## WHAT YOU SHOULD DO
Select all lines in the records that include "computer".
Segment Open
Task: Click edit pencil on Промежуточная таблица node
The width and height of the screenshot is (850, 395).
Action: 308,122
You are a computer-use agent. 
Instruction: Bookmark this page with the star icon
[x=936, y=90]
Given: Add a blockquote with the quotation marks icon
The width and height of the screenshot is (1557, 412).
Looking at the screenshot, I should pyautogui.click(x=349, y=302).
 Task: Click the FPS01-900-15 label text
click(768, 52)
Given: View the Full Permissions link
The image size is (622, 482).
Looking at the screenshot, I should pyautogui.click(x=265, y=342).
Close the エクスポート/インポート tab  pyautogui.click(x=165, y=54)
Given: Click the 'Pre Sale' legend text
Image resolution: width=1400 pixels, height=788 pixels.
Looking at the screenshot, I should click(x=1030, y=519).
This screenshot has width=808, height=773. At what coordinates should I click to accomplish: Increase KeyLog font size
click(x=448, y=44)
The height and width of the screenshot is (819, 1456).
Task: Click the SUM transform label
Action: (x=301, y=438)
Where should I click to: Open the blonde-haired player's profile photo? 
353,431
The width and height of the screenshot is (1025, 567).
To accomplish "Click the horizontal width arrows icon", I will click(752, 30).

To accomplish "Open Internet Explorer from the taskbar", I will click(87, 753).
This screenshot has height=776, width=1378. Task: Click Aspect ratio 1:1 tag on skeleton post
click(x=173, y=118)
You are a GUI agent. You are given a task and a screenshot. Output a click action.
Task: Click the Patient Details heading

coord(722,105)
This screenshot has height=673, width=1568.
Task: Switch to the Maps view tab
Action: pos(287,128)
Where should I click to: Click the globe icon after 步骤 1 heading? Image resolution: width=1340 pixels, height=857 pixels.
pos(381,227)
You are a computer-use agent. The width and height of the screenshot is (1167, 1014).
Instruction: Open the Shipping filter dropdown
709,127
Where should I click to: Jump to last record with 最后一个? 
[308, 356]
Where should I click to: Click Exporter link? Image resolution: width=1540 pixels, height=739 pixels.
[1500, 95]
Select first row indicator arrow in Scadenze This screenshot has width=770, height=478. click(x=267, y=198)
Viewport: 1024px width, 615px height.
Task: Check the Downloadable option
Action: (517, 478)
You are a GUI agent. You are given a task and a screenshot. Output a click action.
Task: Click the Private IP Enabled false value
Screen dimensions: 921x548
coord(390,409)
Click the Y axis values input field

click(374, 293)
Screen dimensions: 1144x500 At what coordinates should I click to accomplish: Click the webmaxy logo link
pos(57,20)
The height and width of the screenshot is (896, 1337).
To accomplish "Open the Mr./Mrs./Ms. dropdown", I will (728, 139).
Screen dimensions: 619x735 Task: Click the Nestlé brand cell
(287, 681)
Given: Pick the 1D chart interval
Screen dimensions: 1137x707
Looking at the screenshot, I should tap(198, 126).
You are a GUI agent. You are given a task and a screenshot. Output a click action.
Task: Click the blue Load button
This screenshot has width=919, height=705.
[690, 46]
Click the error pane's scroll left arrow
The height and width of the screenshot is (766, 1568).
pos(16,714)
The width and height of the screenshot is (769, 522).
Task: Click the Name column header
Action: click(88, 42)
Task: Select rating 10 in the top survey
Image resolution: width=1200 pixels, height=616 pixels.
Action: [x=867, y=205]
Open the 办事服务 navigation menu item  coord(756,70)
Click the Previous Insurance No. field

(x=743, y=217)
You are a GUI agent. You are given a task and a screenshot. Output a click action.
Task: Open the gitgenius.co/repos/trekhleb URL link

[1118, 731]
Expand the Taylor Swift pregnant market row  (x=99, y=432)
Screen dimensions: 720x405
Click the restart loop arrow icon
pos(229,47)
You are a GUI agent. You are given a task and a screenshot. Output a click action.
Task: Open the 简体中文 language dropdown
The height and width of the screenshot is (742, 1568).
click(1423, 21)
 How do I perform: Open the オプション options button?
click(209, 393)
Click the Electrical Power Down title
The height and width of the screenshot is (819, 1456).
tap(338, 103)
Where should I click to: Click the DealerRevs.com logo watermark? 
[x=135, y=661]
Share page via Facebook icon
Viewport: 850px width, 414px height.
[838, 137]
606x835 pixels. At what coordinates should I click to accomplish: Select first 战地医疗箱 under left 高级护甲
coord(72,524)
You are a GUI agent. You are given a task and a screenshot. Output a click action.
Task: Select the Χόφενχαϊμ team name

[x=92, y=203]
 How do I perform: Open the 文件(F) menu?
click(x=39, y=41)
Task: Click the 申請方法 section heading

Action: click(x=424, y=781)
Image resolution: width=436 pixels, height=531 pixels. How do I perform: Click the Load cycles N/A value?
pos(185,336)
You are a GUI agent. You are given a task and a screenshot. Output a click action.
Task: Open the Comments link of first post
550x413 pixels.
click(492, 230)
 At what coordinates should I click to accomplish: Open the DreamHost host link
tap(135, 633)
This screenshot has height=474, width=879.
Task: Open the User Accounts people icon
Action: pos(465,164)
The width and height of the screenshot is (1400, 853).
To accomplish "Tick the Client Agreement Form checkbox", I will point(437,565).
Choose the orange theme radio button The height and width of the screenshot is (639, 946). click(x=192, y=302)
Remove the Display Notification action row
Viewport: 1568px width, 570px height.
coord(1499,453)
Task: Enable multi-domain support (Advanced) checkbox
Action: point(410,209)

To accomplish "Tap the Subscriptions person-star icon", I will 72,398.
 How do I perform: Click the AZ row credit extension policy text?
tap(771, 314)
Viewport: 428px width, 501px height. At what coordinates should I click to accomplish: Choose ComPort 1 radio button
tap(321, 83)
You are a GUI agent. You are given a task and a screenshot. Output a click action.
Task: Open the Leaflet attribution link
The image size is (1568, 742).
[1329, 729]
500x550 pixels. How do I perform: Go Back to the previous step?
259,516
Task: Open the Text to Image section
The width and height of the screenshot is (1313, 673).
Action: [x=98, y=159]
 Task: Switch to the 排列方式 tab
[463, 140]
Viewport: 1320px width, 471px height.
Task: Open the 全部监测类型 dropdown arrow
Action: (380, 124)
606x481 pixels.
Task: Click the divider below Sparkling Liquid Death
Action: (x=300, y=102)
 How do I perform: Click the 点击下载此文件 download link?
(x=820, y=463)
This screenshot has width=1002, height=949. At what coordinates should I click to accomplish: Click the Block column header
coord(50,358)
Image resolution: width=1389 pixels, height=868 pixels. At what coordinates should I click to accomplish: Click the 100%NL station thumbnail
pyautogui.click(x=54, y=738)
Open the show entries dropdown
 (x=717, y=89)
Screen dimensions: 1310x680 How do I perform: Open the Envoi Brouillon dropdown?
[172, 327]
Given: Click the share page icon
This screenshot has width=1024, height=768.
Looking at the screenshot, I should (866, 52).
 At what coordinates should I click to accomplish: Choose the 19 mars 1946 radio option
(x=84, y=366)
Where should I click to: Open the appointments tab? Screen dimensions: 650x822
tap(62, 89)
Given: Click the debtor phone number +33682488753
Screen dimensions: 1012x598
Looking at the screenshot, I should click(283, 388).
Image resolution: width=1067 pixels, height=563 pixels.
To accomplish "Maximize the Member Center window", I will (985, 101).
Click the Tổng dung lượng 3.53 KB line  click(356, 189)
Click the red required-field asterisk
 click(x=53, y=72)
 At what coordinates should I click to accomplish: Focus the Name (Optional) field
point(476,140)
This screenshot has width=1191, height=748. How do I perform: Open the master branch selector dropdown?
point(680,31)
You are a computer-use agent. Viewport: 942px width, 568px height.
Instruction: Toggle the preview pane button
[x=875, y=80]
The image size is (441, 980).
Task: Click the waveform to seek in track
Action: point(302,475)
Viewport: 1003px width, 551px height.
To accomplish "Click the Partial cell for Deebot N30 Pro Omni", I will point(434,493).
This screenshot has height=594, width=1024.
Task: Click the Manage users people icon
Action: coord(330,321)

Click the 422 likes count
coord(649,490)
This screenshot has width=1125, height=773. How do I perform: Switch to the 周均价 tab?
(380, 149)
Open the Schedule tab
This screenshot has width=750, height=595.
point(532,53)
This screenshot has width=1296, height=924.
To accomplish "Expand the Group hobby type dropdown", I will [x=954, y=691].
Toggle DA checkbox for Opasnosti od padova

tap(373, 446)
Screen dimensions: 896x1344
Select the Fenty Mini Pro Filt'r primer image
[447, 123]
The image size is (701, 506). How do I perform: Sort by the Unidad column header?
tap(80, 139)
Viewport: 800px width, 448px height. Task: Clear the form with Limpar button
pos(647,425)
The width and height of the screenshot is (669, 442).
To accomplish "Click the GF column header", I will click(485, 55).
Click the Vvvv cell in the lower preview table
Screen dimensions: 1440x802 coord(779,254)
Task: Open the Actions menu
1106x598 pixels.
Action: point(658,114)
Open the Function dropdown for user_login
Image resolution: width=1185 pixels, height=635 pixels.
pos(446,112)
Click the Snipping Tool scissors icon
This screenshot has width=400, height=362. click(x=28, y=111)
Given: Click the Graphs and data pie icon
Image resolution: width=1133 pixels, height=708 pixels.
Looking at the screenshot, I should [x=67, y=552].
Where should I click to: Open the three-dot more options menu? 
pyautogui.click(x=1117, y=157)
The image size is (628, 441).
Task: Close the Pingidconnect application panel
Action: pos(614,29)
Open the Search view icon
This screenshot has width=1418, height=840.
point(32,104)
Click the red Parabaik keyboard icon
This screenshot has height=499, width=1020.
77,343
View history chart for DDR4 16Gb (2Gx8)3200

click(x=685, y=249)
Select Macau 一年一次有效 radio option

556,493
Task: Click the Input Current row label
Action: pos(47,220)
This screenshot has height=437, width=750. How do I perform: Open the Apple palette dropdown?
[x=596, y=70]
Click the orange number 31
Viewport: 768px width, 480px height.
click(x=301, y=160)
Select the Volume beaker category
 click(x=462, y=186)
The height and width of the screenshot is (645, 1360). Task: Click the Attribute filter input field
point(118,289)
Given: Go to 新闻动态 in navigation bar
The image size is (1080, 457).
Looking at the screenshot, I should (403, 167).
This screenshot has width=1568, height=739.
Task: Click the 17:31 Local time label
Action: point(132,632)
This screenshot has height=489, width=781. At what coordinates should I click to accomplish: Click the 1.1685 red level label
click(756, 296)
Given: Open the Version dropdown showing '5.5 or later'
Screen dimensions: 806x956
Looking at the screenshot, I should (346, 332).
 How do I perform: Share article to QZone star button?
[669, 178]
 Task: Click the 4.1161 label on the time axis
Segment Closed
## REPLY
You are a computer-use agent. 
You are a computer-use agent. The width and height of the screenshot is (1167, 1014).
You are a computer-use agent. Viewport: 942px width, 568px height.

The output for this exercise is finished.